Data records
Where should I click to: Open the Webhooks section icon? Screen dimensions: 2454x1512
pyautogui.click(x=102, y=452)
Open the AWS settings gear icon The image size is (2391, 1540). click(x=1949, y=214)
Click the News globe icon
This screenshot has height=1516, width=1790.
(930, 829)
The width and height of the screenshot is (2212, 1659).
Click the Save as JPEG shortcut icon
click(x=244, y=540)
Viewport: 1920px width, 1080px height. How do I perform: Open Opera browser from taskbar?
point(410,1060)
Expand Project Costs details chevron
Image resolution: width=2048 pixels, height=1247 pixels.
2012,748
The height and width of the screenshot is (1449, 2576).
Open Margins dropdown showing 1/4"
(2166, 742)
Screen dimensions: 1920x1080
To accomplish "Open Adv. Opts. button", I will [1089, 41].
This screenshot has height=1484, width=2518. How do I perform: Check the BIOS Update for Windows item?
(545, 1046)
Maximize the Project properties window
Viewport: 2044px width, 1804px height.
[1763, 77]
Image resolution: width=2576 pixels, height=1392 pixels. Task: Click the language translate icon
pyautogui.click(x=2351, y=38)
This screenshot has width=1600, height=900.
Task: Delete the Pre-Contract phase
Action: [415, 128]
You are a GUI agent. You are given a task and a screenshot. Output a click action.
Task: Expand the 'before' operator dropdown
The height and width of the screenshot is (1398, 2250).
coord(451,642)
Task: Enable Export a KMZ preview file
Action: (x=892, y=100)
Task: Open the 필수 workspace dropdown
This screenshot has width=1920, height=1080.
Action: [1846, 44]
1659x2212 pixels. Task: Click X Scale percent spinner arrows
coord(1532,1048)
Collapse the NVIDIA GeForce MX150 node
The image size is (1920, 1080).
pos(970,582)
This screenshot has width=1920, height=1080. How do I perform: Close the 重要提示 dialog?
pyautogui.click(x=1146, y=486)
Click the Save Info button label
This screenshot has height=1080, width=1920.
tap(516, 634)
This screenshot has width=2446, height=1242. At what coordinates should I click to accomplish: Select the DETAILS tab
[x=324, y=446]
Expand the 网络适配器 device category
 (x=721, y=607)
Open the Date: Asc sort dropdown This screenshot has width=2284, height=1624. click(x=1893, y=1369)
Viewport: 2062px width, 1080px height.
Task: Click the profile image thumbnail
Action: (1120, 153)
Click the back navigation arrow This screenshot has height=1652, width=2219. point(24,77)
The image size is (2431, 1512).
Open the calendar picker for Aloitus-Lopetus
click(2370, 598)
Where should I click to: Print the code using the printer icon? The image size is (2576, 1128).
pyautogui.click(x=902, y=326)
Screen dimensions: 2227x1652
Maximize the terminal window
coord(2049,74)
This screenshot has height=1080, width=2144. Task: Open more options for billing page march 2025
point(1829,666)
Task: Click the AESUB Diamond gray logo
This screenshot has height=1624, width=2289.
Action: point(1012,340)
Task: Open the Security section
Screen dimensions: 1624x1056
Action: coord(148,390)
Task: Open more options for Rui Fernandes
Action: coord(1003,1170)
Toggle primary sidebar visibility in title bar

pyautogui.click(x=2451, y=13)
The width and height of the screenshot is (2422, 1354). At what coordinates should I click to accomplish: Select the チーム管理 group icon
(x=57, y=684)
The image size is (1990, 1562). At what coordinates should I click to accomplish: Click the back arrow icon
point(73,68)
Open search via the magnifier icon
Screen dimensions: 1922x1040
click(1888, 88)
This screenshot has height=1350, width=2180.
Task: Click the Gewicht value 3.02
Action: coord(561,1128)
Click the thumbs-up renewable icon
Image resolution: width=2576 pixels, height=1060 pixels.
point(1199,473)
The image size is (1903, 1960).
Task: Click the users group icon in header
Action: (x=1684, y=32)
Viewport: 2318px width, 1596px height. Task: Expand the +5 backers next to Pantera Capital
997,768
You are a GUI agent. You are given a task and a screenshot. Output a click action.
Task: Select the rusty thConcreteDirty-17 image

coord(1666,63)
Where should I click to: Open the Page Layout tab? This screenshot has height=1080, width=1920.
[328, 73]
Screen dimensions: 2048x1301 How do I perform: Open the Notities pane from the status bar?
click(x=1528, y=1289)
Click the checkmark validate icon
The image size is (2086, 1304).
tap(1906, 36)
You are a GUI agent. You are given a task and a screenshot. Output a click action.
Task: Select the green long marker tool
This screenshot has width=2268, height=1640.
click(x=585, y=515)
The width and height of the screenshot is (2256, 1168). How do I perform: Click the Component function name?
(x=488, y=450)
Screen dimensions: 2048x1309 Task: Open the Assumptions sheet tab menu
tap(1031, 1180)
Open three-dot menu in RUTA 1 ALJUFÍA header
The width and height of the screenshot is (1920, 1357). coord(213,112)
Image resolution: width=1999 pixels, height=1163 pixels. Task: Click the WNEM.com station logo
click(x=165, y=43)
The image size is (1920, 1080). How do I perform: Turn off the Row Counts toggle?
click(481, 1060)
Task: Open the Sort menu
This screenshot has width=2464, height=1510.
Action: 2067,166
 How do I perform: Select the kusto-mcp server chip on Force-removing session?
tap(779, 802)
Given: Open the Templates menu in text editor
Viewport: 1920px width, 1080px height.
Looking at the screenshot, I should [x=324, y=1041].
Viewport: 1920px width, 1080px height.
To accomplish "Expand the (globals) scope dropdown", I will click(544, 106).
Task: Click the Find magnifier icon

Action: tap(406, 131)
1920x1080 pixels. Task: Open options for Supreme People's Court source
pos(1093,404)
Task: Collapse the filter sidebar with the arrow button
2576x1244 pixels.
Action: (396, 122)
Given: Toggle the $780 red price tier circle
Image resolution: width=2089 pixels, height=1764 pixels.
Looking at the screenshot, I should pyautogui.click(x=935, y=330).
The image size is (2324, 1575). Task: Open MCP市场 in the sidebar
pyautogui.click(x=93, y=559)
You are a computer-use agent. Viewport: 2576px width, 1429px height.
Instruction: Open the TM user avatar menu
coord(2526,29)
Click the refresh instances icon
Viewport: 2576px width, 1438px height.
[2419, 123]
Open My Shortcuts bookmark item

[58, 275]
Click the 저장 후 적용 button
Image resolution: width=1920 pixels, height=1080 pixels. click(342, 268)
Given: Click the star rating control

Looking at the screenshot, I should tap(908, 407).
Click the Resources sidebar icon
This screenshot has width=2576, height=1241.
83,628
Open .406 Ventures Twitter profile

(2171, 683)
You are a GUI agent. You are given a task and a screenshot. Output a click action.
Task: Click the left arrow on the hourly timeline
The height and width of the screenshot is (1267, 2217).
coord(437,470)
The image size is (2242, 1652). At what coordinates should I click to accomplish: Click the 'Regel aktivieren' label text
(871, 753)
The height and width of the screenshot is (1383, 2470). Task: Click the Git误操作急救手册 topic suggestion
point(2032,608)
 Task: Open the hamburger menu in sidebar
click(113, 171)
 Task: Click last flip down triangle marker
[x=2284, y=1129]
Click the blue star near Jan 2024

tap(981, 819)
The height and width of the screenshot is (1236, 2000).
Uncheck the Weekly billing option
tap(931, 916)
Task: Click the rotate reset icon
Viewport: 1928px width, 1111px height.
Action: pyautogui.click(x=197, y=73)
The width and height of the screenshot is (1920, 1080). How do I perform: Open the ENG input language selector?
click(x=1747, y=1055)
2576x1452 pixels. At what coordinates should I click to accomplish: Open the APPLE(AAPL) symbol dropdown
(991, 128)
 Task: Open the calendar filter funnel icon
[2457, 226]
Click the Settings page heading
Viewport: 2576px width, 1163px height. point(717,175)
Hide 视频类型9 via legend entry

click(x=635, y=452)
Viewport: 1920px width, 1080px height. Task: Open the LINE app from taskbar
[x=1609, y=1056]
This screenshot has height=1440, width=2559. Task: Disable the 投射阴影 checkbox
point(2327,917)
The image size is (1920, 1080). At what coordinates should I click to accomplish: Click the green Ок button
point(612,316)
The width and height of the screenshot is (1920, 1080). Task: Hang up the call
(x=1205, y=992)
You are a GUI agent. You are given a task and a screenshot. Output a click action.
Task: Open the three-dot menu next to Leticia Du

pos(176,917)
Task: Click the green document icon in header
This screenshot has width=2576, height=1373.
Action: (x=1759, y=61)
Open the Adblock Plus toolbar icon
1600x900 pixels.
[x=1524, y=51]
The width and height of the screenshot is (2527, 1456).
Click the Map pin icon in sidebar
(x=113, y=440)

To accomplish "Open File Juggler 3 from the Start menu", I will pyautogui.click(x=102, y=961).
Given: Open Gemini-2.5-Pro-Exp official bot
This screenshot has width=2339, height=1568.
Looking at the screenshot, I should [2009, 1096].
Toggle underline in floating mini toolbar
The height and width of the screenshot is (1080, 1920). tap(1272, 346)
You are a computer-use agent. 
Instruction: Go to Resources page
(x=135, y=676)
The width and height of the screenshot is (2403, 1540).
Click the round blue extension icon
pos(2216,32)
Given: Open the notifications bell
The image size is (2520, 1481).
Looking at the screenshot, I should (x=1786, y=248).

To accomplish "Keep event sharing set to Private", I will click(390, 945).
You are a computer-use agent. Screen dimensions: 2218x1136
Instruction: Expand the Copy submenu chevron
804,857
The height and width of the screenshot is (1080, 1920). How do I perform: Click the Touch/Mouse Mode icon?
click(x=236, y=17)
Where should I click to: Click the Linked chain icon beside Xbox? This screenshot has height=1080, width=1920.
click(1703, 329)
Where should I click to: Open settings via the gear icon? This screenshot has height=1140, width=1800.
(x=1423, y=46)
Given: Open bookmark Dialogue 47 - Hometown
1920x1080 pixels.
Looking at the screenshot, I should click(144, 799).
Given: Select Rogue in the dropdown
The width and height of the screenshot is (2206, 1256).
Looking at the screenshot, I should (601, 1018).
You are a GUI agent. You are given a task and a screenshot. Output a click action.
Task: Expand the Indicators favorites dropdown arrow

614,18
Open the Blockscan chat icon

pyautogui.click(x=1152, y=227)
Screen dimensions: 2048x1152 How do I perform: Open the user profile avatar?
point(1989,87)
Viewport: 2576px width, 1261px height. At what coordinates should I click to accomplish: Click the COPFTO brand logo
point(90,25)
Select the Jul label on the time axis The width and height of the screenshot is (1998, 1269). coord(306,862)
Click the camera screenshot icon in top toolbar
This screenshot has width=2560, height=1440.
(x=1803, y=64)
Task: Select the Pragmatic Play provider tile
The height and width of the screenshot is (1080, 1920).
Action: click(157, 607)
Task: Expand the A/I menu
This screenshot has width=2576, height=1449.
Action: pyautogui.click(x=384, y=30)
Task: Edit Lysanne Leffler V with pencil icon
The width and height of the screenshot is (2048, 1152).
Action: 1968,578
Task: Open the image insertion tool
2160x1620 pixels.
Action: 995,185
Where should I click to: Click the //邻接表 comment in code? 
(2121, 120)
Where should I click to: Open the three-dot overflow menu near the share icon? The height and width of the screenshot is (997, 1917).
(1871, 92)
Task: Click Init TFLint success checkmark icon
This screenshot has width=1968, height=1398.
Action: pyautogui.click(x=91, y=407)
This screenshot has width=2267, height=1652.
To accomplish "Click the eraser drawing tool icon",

**EXERCISE BRIEF**
Your answer must be the line with "The width and height of the screenshot is (2048, 1152)." and all lines after it through the final line of the entries, copied exactly and with nothing added.

**WRITTEN RESPONSE**
The width and height of the screenshot is (2048, 1152).
Action: 1968,578
Task: Open the image insertion tool
2160x1620 pixels.
Action: 995,185
Where should I click to: Click the //邻接表 comment in code? 
(2121, 120)
Where should I click to: Open the three-dot overflow menu near the share icon? The height and width of the screenshot is (997, 1917).
(1871, 92)
Task: Click Init TFLint success checkmark icon
This screenshot has width=1968, height=1398.
Action: pyautogui.click(x=91, y=407)
This screenshot has width=2267, height=1652.
To accomplish "Click the eraser drawing tool icon",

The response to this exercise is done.